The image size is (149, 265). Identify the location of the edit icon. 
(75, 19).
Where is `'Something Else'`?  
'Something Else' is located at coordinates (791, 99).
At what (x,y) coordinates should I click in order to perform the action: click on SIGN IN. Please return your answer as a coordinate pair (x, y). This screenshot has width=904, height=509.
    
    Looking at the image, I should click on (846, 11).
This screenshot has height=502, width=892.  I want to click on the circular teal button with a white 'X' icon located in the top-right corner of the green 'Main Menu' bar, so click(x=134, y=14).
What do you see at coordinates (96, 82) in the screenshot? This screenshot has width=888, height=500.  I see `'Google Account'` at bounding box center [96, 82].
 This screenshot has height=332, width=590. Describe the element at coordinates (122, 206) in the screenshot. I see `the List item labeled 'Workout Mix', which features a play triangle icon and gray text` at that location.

···

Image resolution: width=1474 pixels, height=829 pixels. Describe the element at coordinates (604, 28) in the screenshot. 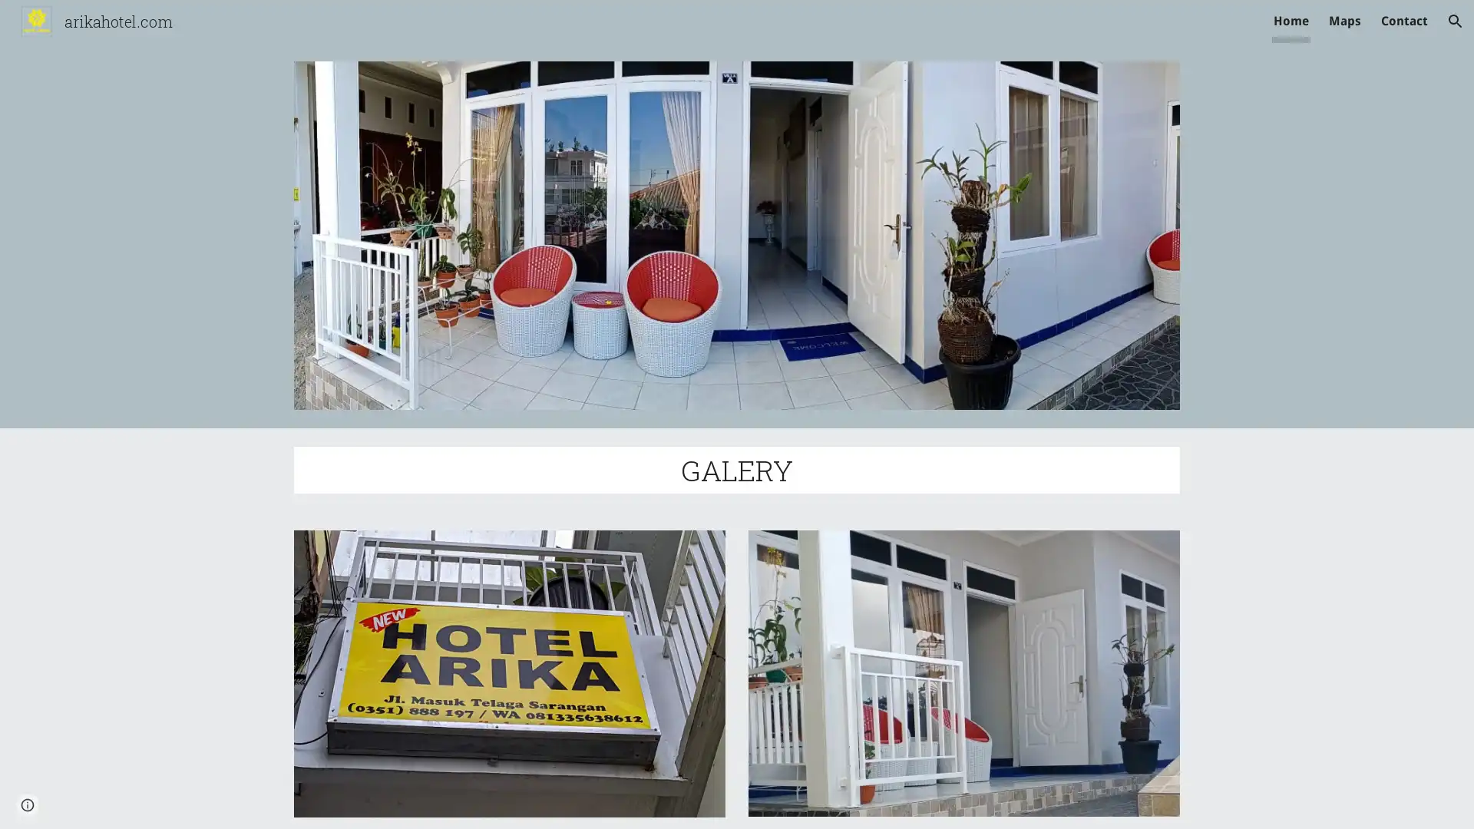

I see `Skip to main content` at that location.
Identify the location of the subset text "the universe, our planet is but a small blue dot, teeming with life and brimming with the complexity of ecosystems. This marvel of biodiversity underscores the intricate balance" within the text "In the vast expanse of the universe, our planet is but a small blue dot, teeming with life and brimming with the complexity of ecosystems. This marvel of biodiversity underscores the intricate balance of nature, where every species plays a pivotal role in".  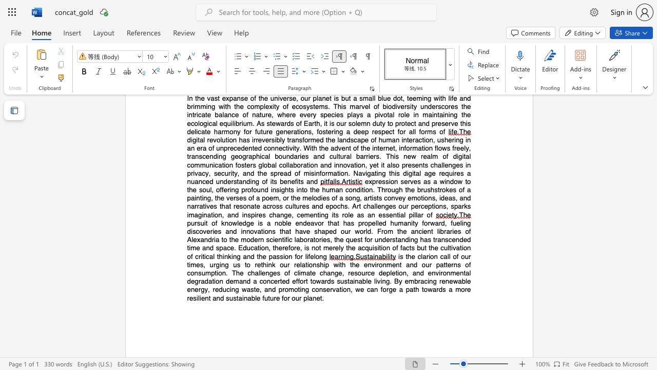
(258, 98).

···

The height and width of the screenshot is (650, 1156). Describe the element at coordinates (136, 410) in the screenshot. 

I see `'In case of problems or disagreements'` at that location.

···

■ GIVEN EXERCISE ■
Show every line of the rows above that contains the string "located". Match case exactly.

■ ANSWER TO THE TASK ■
'Something Else' is located at coordinates (791, 99).
This screenshot has height=502, width=892.  I want to click on the circular teal button with a white 'X' icon located in the top-right corner of the green 'Main Menu' bar, so click(x=134, y=14).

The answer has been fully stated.